Be careful what you promise to pilot customers. Like finding the right pilot customers, this is easier said than done. Of course you want to sell hard and convince early adopters that you have something really special to offer. But overpromising can get you into trouble. And as GoodMeeting.com found out, some early customers may be grateful for nearly any solution, especially if they have some confidence you’ll get better over time. Know too that you won’t be able to please everyone, especially in the early days. You’ll win some and lose some. Hopefully in the long run you’ll win more than you lose.  

Explore synthetic data generation techniques. This is an area of data science that is gaining some momentum. Remember GoodMeeting.com had to wait 2 months for their first dataset? Maybe that could be reduced to a few weeks at which time initial data distributions could be fitted and sampled. Other techniques such as data augmentation or weak supervision can also be helpful depending on the nature of your problem. Waiting for data to accumulate in the early days of a startup running on fumes can be agonizing. And it’s not uncommon to realize after the fact that your earliest attempts to collect data systematically are flawed. Though not a magic bullet, some techniques can be helpful in increasing the size of the datasets you have to work with, giving you more answers sooner rather than later. 

Build tools so everyone can help. Business people may feel helpless as they wait for data scientists and ML engineers to do that voodoo they do. This can cause anxiety and add to the pressure the whole team feels. Perhaps there are some tools that can be built that empower the business people to help with data analysis, data cleaning, munging, labeling etc., that helps make them feel useful and part of the process of finding a solution. 

Don’t be afraid to do things that don’t scale. I have been burned by this before and so Paul Graham’s essay really spoke to me. The whole point of a lot of ML solutions is automation. The technology should be intelligent enough to do what humans can do, but much faster and more scalably. That’s why venture capitalists invest. They don’t want to invest in proserv companies that do everything manually; that’s what consultants do. But in actuality it is often OK, with that first handful of customers, to do things manually (or take an initial, simple, rules or heuristic-based approach) in order to please the customer, but more importantly, to learn and understand what it is they ultimately need badly enough and are willing to pay up for. Startups definitely don’t want to get stuck doing things that don’t scale, but early on, while learning about the problem and solution (i.e., PMF), this approach can be acceptable. 

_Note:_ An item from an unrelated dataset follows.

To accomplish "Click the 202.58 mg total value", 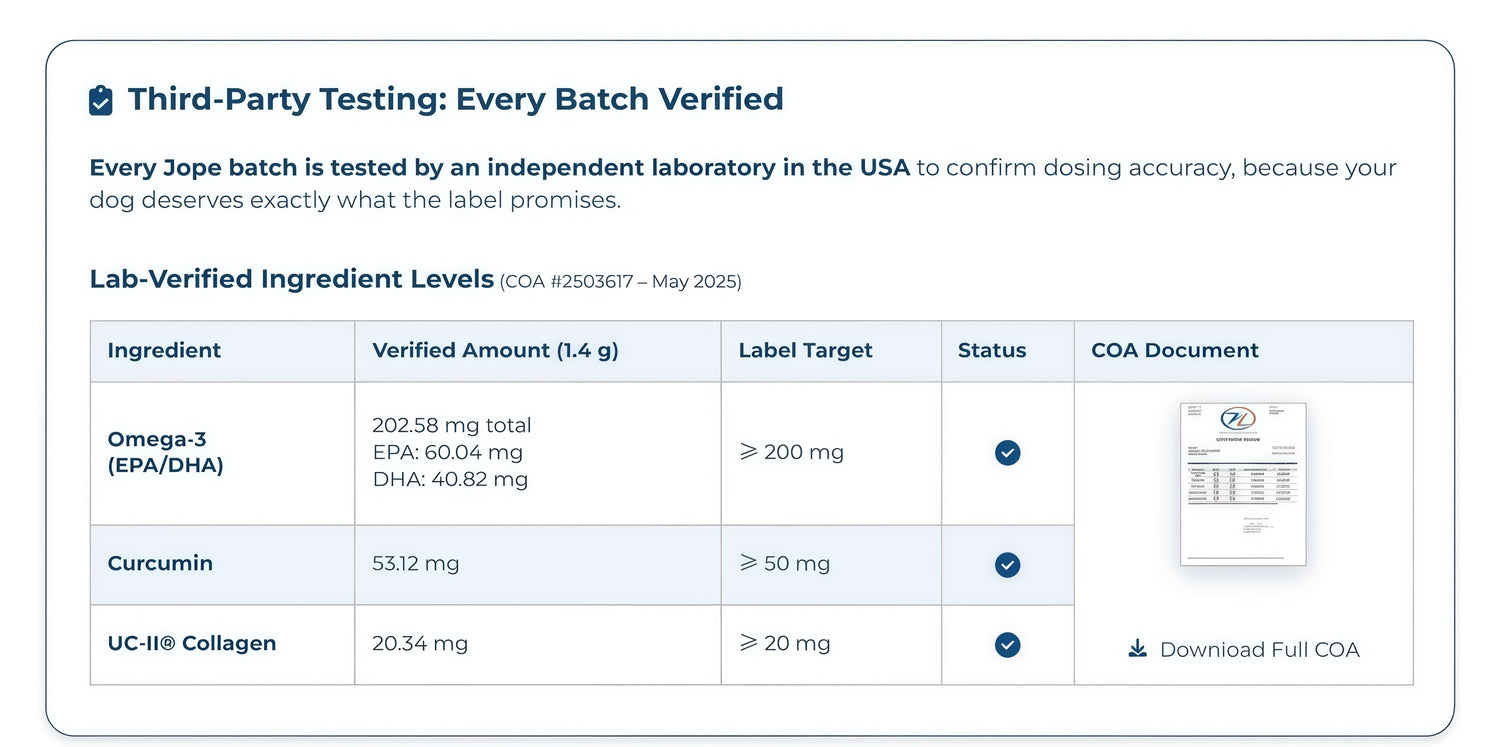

Try not to get discouraged. You may have thought this was going to be easier than it is turning out to be. But remember that you are probably at the beginning of a long journey and this is the first inning of the game. Your company is in an intensive learning cycle that is experiencing a lot of turbulence. This is where characteristics like grit and tenacity that we hear about so much in the startup zeitgeist really come into play and matter.

I hope a few of the lessons I have learned will save you time and resources, which tend to be most precious for a startup as you figure out PMF and ultimately, help raise your next round of funding. That’s all I have for now. Go forth and build your ML startup!